Zowel het verzamelen van gegevens als de interpretatie daarvan in een model of theorie en tenslotte de verspreiding van de kennis worden gestuurd en beperkt door de handelingsmogelijkheden en -wensen van de macht, de politiek. Dit geldt zowel voor de menswetenschap als de natuurwetenschap, al zijn bij die laatste de stuurmogelijkheden beperkt en indirect. De voornaamste methode waarmee de macht kennisproductie stuurt is dat zij de (maatschappelijke) positie – de maatschappelijke afhankelijkheden – bepaalt van de onderzoeker of wetenschapper. De kennisproductie en de daarop volgende kennisverspreiding wordt door macht gecontroleerd en daarmee verkrijgt kennis haar waarheid in de eerste plaats doordat de macht daar het stempel “waar” op drukt.
Daarmee vormt de macht tot op zekere hoogte haar eigen werkelijkheid. Dat kan ver gaan zoals in 1984 beschreven als Winston op bevel verklaart vijf vingers te zien als antwoord op de vraag hoeveel twee plus twee is. Op het moment dat met dat bevel een huis gebouwd wordt dan zal dat over het algemeen instorten of niet eens gerealiseerd kunnen worden. Op dat moment blijkt dat de kennis waarvan de macht heeft verordonneerd dat het waar is dat 2+2 voortaan 5 is (waarbij niet de betekenis van 4 en 5 verwisseld worden) niet tot het gewenste resultaat (gebouw) leidt. Die uitspraak blijkt achteraf onwaar. 2+2 = 4 is kennis van de natuur, van de aard van materie en is daarmee in wezen voor de macht niet te betwisten. Daadwerkelijk heeft onder Stalin met het Lysenkoisme een dergelijke mislukte ingreep in de natuurwetenschap plaatsgevonden.
Naarmate de kennis zelf van meer maatschappelijke aard is – bijvoorbeeld de mogelijke economische ontwikkelingen zoals die voorspeld worden door het CPB – wordt die kennis bij voorbaat betwistbaarder en is het machtswoord van groter belang om het als waarheid, als argument voor handelen te kunnen hanteren. Op basis van die kennis wordt door de macht gehandeld, bijvoorbeeld bij het vaststellen en debatteren over de begroting.

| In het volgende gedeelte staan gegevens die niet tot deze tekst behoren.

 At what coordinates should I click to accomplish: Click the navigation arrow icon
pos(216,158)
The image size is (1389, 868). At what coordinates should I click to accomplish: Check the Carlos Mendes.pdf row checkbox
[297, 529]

Als de voorspelde ontwikkeling achterwege blijft wordt de kennis onwaar en daarmee de reputatie van de kennisproducent en de heersende macht ondermijnd. Naarmate de praktische gevolgen voor de burgers van de foutief gebleken kennis ingrijpender zijn leidt dit tot meer mogelijkheden voor verzet, het vormen van een tegenmacht die vanuit haar standpunt waarheid produceert. Vanwege de noodzaak die waarheid als kritiek op de waarheid van de heersende macht te formuleren zijn er kansen om tot een hoger waarheidsgehalte te komen. Dit is afhankelijk van de mogelijkheden tot waarheidsvinding, de capaciteiten van de daarvoor ingezette intellectuelen en de vrijheid van meningsvorming.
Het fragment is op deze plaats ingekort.